This informal CPD article Not All Heroes Wear Capes: Why Everyone Should Understand Safeguarding was provided by Centre of Excellence, a worldwide online training provider.
Unfortunately, we live in a world in which vulnerable adults and children may experience abuse in one or more forms. However, the social structures we have built as a society - agencies, organisations, facilities and workplaces - are also imbued with an intrinsic duty of care. We are also, thankfully, surrounded by caring people who want to help individuals to report, prevent and recover from those experiences.
But to do so safely, it’s important to have an effective framework to make the world that little bit safer for everyone. This is where safeguarding - using appropriate measures to protect someone or something from harm - comes in.

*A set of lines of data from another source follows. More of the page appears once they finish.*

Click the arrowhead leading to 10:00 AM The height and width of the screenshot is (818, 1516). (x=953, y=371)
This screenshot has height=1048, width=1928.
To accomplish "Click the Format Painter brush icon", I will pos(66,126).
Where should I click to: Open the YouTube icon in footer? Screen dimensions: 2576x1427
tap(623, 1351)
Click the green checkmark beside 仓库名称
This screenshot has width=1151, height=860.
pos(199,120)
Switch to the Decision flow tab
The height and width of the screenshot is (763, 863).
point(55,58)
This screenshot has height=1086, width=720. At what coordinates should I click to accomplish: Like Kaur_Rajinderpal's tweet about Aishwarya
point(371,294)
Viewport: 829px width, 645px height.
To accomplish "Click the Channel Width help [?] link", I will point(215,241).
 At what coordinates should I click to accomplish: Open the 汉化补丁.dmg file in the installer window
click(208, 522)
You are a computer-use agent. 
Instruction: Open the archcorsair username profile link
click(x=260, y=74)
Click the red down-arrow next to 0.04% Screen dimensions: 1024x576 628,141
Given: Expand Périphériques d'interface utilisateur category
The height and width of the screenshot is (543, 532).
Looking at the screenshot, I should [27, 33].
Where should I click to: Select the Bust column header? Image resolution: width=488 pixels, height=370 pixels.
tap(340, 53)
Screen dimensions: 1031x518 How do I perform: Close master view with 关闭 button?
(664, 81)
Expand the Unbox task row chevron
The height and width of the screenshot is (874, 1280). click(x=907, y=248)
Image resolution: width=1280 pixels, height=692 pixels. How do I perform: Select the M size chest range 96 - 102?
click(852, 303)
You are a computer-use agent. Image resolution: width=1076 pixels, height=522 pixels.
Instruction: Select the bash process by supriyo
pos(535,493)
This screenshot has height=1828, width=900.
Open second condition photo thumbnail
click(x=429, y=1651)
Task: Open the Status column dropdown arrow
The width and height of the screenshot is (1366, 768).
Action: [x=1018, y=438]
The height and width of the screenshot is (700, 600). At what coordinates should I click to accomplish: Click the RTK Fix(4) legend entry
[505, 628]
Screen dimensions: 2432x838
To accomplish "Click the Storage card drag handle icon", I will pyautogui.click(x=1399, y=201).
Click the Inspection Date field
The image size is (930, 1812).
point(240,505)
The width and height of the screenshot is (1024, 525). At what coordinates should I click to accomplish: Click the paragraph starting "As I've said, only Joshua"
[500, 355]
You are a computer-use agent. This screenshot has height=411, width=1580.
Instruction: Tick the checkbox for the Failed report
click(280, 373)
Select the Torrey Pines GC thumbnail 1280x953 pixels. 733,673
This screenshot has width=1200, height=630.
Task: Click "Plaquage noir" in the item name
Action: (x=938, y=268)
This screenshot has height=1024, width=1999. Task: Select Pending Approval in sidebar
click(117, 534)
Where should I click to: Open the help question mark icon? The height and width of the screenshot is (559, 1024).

There are six principles of safeguarding:
- Prevention It is better to take action before harm occurs, and this kind of prevention comes through training people to recognise the signs of abuse.
- Protection There must be representation, support and the ability to report abuse available to those in greatest need.
- Empowerment Individuals should be encouraged and supported to make their own decisions and informed consent.
- Proportionality The response to the risk at hand should be the least intrusive possible.
- Accountability There must be transparency and accountability when delivering safeguarding measures.
- Partnership As communities should be involved in reporting abuse and neglect, safeguarding should work closely with them to provide practical, local solutions.
Safeguarding Our Future
Safeguarding isn’t about swooping in and saving the day without thought or consideration. As abuse can be directed at anyone, anywhere, anytime - with each case demonstrating unique circumstances and consequences - these principles help people who safeguard to construct an empathetic and effective approach that places the people who need help first.
Safeguarding is a vast area covering all aspects of life, so we’ll outline the basics for you here to prepare you for further study and demonstrate why safeguarding is an essential skill.
Abuse can happen to absolutely anyone, but the most at risk are generally thought to be children, the elderly, differently-abled adults, victims of crime, members of the LGBTQ+ community, those with protected characteristics, mental health or physical health difficulties, and animals.
It’s worth noting that the terminology, especially surrounding the use of the word ‘vulnerable’, has been acknowledged to be insufficient in designating characteristics of people or animals suffering abuse.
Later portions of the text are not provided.